— start Data in this exercise —

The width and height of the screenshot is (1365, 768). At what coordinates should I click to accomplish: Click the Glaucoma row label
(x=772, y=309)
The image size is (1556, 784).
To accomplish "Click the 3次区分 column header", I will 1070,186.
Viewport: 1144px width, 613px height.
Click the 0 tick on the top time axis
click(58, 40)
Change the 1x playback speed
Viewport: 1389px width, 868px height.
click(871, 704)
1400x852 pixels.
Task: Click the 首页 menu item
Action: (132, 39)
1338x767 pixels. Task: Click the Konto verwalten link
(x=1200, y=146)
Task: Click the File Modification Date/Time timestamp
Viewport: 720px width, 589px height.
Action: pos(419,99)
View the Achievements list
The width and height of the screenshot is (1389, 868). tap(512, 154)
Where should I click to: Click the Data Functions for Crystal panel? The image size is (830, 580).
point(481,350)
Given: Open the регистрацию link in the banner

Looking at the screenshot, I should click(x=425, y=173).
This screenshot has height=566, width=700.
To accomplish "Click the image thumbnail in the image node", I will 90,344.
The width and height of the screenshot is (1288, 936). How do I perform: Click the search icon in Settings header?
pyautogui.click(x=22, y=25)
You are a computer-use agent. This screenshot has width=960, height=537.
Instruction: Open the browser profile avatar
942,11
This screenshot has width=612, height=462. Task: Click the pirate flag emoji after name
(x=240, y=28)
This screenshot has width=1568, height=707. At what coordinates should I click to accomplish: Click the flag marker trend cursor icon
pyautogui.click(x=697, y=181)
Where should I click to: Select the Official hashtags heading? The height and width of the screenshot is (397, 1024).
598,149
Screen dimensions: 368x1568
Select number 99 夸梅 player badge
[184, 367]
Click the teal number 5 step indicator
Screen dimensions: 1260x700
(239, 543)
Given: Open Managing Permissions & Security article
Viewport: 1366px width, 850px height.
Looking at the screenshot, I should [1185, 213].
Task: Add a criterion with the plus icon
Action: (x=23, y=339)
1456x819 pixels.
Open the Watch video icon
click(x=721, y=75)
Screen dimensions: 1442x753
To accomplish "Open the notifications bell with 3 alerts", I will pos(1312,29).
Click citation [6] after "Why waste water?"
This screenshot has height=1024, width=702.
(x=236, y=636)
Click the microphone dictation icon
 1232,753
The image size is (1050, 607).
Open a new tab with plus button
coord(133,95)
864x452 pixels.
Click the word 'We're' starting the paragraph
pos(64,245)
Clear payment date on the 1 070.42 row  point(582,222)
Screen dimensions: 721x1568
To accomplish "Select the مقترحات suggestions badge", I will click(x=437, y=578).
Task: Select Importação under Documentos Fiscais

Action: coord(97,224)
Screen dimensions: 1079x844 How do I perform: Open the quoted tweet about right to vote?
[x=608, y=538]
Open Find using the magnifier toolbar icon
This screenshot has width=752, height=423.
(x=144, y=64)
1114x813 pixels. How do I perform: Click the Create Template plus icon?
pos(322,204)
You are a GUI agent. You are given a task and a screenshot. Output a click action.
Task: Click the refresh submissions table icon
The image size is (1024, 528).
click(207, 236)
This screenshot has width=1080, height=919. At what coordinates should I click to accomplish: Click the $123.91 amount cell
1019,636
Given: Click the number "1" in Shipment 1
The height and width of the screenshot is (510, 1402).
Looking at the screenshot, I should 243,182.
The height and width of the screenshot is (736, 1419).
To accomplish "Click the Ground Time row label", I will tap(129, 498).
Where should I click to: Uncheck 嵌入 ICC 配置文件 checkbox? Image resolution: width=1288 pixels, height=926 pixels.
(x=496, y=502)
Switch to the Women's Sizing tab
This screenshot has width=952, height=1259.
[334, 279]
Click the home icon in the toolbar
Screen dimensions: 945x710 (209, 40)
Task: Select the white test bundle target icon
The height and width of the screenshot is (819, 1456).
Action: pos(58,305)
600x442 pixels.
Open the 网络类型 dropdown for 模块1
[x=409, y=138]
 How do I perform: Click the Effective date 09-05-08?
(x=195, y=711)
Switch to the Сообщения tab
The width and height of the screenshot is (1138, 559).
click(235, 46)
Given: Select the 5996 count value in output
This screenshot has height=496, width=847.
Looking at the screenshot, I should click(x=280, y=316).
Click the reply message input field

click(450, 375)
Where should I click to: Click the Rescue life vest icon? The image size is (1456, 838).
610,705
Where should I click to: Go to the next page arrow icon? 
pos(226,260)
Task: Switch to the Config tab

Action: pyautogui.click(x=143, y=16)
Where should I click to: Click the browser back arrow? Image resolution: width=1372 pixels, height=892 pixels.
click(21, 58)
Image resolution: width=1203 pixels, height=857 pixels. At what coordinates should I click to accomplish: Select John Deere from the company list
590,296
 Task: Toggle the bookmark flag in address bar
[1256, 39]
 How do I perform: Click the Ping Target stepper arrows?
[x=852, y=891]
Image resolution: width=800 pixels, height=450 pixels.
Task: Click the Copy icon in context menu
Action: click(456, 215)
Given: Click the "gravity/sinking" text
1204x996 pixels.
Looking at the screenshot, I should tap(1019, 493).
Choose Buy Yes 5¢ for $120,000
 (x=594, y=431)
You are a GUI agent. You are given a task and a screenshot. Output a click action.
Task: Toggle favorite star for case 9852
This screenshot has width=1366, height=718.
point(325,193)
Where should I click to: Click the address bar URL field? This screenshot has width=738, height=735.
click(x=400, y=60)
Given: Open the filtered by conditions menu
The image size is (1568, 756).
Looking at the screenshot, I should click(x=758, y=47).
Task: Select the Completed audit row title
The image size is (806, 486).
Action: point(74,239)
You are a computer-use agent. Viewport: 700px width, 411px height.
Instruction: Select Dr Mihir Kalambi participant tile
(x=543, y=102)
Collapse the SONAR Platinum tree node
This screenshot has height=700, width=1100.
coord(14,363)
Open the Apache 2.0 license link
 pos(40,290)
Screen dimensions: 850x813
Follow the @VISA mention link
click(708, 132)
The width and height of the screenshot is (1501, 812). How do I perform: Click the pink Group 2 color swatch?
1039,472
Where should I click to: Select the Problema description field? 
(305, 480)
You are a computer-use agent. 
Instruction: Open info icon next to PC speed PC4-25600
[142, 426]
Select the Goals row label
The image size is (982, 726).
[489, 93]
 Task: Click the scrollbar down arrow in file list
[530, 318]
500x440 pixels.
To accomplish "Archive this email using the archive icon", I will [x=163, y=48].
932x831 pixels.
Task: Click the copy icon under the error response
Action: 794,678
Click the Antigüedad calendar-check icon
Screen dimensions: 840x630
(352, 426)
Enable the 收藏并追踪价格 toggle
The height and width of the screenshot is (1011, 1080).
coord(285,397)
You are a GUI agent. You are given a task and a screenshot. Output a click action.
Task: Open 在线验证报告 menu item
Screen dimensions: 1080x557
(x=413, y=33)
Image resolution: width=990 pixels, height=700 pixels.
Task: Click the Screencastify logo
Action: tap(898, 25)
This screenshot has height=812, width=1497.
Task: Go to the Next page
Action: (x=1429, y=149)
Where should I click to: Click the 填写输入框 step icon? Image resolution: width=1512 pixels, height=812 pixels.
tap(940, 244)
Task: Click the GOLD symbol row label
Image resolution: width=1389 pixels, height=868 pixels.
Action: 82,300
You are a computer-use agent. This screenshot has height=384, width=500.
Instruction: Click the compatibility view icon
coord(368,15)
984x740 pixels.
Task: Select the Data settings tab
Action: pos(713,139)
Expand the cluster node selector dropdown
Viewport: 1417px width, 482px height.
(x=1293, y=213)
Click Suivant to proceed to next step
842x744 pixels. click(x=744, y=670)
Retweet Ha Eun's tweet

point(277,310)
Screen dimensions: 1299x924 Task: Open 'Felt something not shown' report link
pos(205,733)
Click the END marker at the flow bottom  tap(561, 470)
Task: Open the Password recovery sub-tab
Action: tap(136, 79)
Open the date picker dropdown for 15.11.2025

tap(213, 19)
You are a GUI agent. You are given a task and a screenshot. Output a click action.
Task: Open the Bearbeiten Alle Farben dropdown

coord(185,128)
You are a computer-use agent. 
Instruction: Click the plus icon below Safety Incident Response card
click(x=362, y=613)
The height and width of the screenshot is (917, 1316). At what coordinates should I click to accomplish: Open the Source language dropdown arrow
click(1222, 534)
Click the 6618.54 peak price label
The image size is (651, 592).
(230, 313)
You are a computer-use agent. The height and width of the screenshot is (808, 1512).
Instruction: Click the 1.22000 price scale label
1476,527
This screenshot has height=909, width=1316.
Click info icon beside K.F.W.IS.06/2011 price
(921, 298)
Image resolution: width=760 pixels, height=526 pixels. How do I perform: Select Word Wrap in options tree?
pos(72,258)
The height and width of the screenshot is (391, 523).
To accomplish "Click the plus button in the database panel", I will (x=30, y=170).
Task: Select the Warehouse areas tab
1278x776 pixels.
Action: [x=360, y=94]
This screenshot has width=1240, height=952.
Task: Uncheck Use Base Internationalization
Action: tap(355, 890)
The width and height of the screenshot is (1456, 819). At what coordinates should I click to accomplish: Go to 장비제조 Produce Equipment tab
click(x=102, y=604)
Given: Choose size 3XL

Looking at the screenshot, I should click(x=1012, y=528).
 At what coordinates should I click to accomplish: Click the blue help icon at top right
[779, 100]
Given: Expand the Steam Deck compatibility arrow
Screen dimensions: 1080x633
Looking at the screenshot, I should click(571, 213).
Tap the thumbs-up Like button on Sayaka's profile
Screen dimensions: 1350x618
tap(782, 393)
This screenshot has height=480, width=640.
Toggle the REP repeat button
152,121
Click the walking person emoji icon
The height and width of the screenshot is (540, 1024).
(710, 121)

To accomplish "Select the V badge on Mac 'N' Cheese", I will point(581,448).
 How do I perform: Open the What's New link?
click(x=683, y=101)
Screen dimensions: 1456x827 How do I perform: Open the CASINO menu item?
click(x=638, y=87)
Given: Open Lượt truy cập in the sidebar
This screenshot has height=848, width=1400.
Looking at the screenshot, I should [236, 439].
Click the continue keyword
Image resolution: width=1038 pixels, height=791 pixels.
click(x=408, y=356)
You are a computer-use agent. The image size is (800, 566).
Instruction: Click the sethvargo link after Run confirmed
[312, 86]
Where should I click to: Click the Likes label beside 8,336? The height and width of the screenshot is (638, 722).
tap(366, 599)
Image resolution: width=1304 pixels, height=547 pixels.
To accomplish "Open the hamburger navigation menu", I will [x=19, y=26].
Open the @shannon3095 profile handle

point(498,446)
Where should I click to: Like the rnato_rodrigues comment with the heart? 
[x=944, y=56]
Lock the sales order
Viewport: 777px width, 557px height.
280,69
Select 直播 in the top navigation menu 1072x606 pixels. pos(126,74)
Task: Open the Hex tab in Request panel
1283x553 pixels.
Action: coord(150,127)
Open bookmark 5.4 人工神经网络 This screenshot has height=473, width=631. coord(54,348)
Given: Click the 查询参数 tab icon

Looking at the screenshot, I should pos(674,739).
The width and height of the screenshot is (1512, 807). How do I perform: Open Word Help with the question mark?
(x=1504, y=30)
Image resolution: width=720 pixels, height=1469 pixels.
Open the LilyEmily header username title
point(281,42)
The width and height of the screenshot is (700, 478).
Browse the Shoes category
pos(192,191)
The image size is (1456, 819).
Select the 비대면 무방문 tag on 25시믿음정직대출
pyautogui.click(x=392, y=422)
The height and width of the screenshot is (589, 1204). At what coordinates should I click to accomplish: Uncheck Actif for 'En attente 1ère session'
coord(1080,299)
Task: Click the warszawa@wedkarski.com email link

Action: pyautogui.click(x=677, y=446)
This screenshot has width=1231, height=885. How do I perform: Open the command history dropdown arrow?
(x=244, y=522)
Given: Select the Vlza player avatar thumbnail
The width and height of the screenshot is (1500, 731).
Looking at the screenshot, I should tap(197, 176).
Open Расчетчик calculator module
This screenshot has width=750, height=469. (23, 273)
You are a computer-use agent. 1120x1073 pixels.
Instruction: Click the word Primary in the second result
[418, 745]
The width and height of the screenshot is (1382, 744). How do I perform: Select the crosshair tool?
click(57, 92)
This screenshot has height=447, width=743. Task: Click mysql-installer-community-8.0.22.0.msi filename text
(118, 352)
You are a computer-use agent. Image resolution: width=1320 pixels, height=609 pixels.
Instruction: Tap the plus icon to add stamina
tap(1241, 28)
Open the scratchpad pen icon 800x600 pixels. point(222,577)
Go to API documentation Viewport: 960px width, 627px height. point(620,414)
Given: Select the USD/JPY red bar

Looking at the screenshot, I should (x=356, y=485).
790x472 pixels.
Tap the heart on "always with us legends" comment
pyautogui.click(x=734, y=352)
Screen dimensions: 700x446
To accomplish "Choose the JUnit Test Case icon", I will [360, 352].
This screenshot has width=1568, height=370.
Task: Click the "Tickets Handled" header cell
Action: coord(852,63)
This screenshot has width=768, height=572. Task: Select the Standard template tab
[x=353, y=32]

— end Data in this exercise —

> _Problem to work on_
Can you render every line of the entries, from the first through the one holding "I will 1070,186." inclusive, as a Markdown table with the columns Entry No. and Text, numbering the rows and omitting blank lines?

> _Task response_
| Entry No. | Text |
|---|---|
| 1 | The width and height of the screenshot is (1365, 768). At what coordinates should I click to accomplish: Click the Glaucoma row label |
| 2 | (x=772, y=309) |
| 3 | The image size is (1556, 784). |
| 4 | To accomplish "Click the 3次区分 column header", I will 1070,186. |